Strong Acid Processes for Wood Saccharification
These methods are characterised by the use of large amounts of concentrated acid which bring about extreme swelling of the cellulose. This serves to break the bonds which hold cellulose in the crystalline state and make it highly resistant to ordinary dilute acid hydrolysis. After extreme swelling and partial hydrolysis, the hydrolysis must be completed in dilute acid solution.

The very early work on cellulose saccharification made use of sulphuric acid. Wood is given a prehydrolysis with dilute acid to remove the hemicellulose. The dried residue is treated with sulphuric acid in an edge runner. This mixture is then diluted with the prehydrolysis liquor, and heated to complete the hydrolysis.

Advantages

1. High yield of alcohol.

2. Recovery of furfural and other eventual by-products such as acetic acid and ethereal oils.

3. Possibility of working with sawdust as well as with chips.

Disadvantages

1. High consumption of acid.

2. Necessity of solving the problem of placing large quantities of calcium sulphate.

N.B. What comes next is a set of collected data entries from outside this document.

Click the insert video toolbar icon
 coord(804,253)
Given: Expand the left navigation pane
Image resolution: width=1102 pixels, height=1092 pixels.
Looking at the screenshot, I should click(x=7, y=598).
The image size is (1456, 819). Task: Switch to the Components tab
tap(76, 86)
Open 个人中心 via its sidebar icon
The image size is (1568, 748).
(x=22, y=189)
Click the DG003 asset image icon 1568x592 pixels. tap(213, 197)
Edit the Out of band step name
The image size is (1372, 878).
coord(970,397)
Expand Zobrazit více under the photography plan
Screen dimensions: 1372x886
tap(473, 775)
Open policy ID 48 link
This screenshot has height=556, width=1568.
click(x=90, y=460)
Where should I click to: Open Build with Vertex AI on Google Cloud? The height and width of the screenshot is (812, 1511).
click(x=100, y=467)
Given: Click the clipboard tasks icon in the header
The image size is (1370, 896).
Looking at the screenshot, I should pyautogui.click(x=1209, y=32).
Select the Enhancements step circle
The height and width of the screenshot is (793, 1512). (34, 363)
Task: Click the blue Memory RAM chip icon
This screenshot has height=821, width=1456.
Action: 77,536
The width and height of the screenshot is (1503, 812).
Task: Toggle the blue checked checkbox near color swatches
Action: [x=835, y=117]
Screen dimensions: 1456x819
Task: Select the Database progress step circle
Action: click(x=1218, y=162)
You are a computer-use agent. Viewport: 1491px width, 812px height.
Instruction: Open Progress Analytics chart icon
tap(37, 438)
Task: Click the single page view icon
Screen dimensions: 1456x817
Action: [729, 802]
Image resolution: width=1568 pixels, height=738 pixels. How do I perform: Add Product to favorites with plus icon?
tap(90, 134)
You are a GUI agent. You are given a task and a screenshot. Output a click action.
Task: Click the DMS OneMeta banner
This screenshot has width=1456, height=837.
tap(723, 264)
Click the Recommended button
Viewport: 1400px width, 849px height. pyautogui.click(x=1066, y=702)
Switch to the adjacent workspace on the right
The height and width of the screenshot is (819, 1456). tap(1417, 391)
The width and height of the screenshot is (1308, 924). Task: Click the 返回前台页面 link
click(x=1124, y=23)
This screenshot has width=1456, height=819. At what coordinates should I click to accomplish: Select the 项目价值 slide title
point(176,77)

Wood is hogged to chips not more than 1 cm in the long dimension, and conducted by a pneumatic conveyor to a rotary drier. Waste stack gas and the wood move parallel through the drier, and the moisture content is lowered to 6 %. The wood is then loaded into 50-cubic-metre digesters lined with rubber­ and acid resistant brick and extracted with 50% (by volume) hydrochloric acid. There are two parallel batteries of 14 extractors, half of each being extracted with concentrated acid, and the other half with water.

The total time cycle per digester is 55 hours. As a result of the countercurrent extraction, with acid, a syrup is obtained consisting of water with 32% sugar, and 28% hydrochloric acid. This syrup goes to an evaporator system operating at 30 to 44 mm at 40° C where the sugar concentration is raised 60 to 63 % and the acid concentration lowered to 2 to 5%. These evaporators have separate heaters in which syrup circulates inside the porcelain tubes. The head of the heater is of rubber-lined steel. Steam is then injected into the syrup to reduce the acid concentration. The carbohydrate in solution at this point consists primarily of oligosaccharides, and in order to convert it to monosaccharides it is 'inverted' by diluting and boiling. The residual acid is sufficient to catalyse the hydrolysis. The product is neutralised with lime and used for the production of yeast. The substances in solution consist of 70% glucose, 10% pentose, and 20% calcium chloride.

The recovered acid and the dilute acid washings pass to an acid recovery system where water is removed. This is accomplished by the addition of calcium chloride which increases the concentration of HCl in the gas phase. Water is continuously removed from the calcium chloride in the same apparatus. Conditions in this piece of equipment are extremely corrosive, and the operation is troublesome. The temperature is 145°C. In order to resist such conditions-high temperature, high acid concentration, and th  presence of calcium chloride - the apparatus is lined with rubber and a double layer of brick. The heating tubes are of copper, plated with gold or platinum.

Clostridium thermoacellum which feeds on cellulose and Thermoanerobacter ethanolicus which feeds on starch saccharify the starch into fermentable sugar and may have the potential benefits in fuel alcohol production.